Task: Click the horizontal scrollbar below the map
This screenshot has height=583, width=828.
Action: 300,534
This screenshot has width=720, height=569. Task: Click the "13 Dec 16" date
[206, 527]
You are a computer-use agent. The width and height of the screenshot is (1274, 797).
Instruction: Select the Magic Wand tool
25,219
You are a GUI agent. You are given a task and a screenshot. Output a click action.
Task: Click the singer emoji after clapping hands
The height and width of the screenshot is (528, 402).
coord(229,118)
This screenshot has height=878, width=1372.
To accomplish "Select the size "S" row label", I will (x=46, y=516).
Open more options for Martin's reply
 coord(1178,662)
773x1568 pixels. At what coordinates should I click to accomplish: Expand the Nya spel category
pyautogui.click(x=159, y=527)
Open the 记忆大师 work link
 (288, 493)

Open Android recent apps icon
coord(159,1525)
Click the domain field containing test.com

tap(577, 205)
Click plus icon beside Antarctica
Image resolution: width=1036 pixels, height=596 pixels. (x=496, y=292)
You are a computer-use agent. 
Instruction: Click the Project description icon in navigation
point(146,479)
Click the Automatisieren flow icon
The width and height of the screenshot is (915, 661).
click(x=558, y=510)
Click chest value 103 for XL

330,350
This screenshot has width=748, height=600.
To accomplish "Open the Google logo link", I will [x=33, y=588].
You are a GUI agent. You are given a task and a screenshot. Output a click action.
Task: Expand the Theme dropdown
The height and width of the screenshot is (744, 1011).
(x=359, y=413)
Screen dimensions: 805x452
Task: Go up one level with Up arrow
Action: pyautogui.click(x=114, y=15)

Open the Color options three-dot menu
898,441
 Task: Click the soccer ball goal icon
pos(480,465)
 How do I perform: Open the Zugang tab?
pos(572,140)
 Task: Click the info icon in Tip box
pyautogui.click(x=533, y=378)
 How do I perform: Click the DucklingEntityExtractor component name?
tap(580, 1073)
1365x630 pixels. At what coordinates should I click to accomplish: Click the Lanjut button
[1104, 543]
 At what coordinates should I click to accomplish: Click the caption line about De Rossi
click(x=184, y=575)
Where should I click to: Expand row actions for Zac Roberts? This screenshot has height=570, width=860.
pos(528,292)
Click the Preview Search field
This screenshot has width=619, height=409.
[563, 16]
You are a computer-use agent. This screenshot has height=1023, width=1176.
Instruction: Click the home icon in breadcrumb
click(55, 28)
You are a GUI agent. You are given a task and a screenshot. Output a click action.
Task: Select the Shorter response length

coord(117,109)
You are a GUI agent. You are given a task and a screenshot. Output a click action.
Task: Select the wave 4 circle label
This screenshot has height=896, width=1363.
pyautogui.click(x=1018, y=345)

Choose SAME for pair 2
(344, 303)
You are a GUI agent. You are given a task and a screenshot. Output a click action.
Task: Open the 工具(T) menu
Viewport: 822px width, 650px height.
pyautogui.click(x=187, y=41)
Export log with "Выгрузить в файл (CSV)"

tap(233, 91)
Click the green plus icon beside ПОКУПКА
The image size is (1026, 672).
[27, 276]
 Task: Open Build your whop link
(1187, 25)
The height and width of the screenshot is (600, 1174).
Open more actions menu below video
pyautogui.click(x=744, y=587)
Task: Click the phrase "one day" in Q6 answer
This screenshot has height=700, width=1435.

• **AIM OF THE TASK**: All lines with the word "will" must be located in the data and copied.

• **SOLUTION BELOW**:
To accomplish "Select the size "S" row label", I will (x=46, y=516).
To accomplish "Open the Google logo link", I will [x=33, y=588].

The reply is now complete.